Although very convenient, contraceptive implants are not right for everyone. Your healthcare provider may suggest an alternative birth control method if you have:

  • Allergies to any components of the implant
  • A history of serious blood clots, heart attack or stroke
  • Liver tumours or disease
  • A history of breast cancer
  • Irregular menstrual bleeding (bleeding outside of your typical period)

You should advise your healthcare provider if you have a history of allergies, depression, diabetes, gallbladder disease, high blood pressure, high cholesterol, seizures, or epilepsy.

Certain medicines and herbal products can decrease the efficacy of the implant by lowering the levels of progestin in your blood. Medicines known to have this effect include certain seizure medicines, sedatives, HIV medicines and St. John's wort.

Preparing For A Contraceptive Implant

You should continue with your normal routine before having the implant. You do not need to have an empty stomach and you should eat your regular meals before the appointment. You should take all your medications as you normally would. 

Keep in mind that certain herbal supplements, such as St. John’s Wort, should be avoided if you have the implant. You should speak to your doctor about any medications that might interfere with the efficacy of the implant.
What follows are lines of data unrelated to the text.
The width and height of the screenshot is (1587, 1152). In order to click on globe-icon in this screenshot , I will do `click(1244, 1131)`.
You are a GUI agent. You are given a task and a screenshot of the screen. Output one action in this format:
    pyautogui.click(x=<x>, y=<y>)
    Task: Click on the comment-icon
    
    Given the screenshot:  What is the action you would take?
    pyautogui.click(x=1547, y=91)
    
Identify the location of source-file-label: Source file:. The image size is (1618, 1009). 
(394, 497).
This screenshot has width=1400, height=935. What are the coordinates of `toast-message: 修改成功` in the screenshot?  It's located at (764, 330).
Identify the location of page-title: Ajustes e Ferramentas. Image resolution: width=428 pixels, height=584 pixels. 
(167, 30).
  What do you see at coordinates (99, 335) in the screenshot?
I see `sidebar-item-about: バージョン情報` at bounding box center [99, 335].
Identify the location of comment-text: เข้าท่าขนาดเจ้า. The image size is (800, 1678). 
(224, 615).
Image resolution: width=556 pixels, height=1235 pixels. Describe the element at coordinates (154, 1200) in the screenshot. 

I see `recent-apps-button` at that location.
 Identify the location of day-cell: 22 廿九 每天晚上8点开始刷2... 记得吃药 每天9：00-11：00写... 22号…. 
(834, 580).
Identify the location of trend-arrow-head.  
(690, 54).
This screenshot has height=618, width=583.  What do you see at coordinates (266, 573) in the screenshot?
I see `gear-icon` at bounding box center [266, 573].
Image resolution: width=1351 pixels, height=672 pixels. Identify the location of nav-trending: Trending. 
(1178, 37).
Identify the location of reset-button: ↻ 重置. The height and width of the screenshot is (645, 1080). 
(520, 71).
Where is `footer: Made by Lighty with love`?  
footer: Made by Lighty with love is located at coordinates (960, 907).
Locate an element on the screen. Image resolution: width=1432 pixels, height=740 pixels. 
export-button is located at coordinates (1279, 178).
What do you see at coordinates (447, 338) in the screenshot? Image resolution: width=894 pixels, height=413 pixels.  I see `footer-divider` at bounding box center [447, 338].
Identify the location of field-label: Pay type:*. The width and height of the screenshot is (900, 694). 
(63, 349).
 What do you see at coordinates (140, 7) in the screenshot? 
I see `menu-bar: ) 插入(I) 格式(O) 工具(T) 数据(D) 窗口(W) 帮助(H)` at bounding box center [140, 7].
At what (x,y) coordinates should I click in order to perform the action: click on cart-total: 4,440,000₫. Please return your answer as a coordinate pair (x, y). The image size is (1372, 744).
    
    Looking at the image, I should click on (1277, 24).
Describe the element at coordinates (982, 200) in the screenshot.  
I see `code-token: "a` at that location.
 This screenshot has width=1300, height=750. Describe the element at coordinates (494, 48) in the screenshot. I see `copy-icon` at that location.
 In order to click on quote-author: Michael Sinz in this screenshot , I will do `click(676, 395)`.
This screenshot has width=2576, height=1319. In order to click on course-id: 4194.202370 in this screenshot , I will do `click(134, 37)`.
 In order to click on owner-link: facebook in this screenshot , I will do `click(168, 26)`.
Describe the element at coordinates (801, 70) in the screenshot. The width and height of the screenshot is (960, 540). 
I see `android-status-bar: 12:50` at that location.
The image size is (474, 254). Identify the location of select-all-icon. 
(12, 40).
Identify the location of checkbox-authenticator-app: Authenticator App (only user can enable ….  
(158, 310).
Most importantly, you should not have unprotected sex for at least 3 weeks before having the implant.  The implant can be inserted at any time during your menstrual cycle if you are not pregnant. If the implant is inserted during the first 5 days of your menstrual cycle, you will be immediately protected against becoming pregnant. If it is fitted afterwards, you will not be protected against pregnancy for up to 7 days.

You can have the implant fitted 3 weeks after you have given birth. It is safe to have an implant fitted while you are breastfeeding. You can have the implant fitted immediately after a miscarriage or an abortion and will be protected against pregnancy immediately.

How Is A Contraceptive Implant Inserted?

The contraceptive implant is fitted by a specially trained medical professional. The procedure only takes a few minutes, and you should only feel slight discomfort - if any. Before inserting the implant, your healthcare provider will apply local anaesthetic to numb the area of insertion on your upper arm.

The small wound made in your arm is closed with stitches. An adhesive bandage and a tight (pressure) bandage will be placed over the site. This helps reduce swelling and bruising. It is normal to feel some bruising, tenderness or swelling around the implant but these symptoms should pass within a week.

After The Contraceptive Implant Is Inserted

You should ask your doctor if you need to use a birth control method, such as a condom, for a week after insertion. This will be determined by where you are in your cycle.

You can remove the pressure bandage after 24 hours but need to keep the area dry. You should continue to keep an adhesive bandage on the site for 3 to 5 days after the procedure. If you experience pain, use an ice pack, or take an over-the-counter pain medicine.

During the first few months after the procedure, you may experience temporary side effects such as headaches, nausea, breast tenderness and mood swings. These should settle after a few months.

In the first year after the implant is inserted, your periods may become irregular, lighter, heavier, or longer. This is nothing to worry about and will usually settle down after a few months. There is no evidence to show that you will gain weight with the implant.

The implant can be removed at any time by a specially trained doctor or nurse. It is a quick and nearly painless procedure that only takes a few minutes to remove. Once the implant is removed your natural fertility will return and you will no longer be protected against pregnancy.